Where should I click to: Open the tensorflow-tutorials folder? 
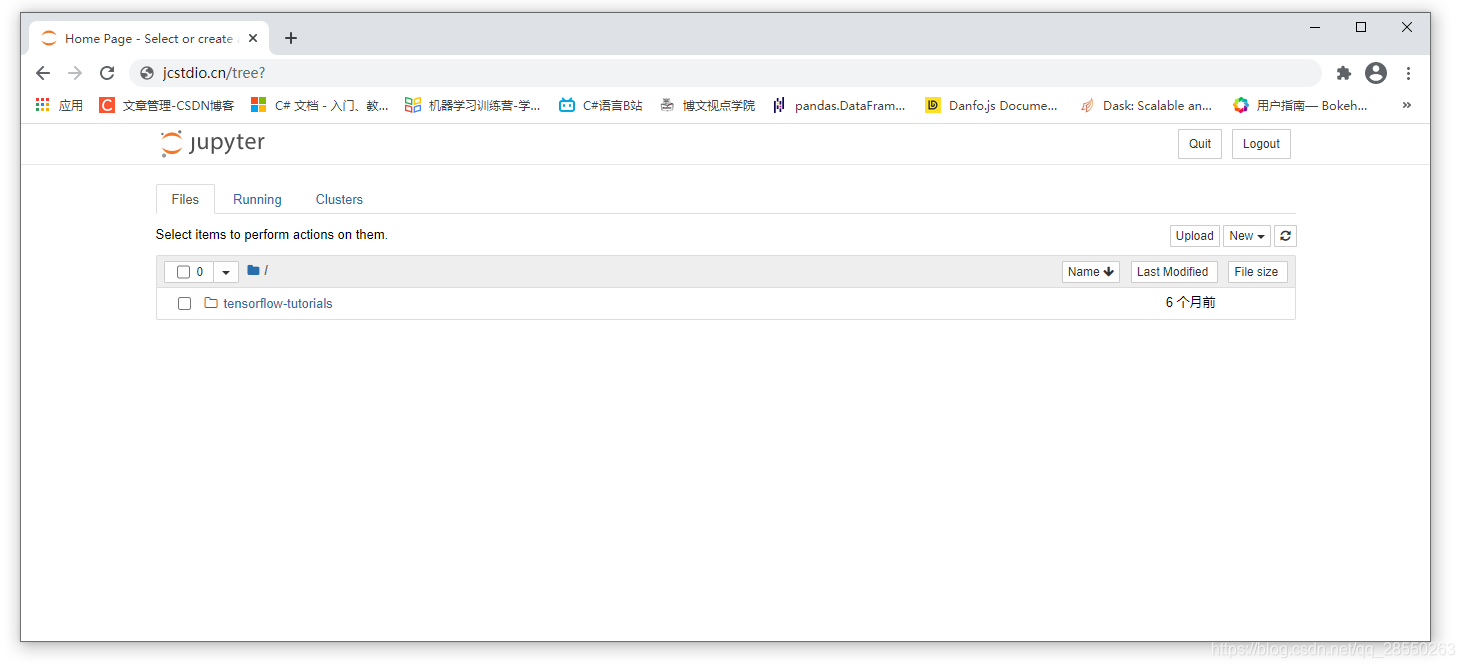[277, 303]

==

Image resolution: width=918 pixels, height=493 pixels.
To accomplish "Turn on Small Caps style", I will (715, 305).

==

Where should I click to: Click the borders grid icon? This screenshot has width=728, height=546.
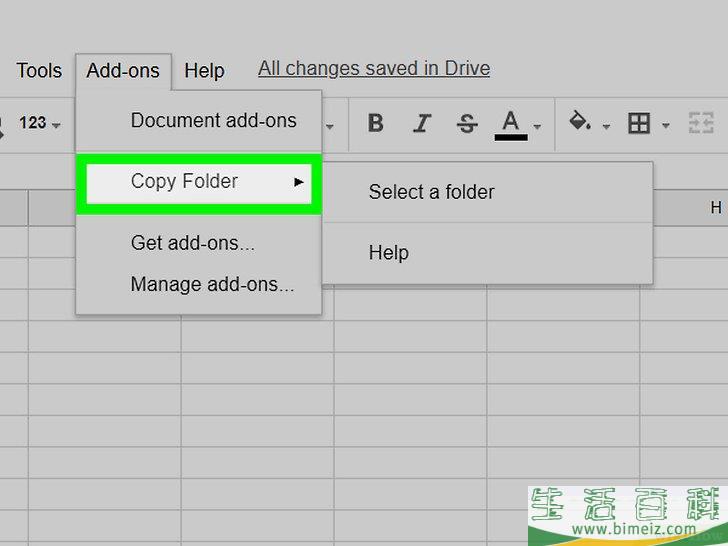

Task brief: Each line in the records above that contains the word "width" must be copied.

Answer area:
Image resolution: width=918 pixels, height=493 pixels.
Where should I click to: Click the borders grid icon? This screenshot has width=728, height=546.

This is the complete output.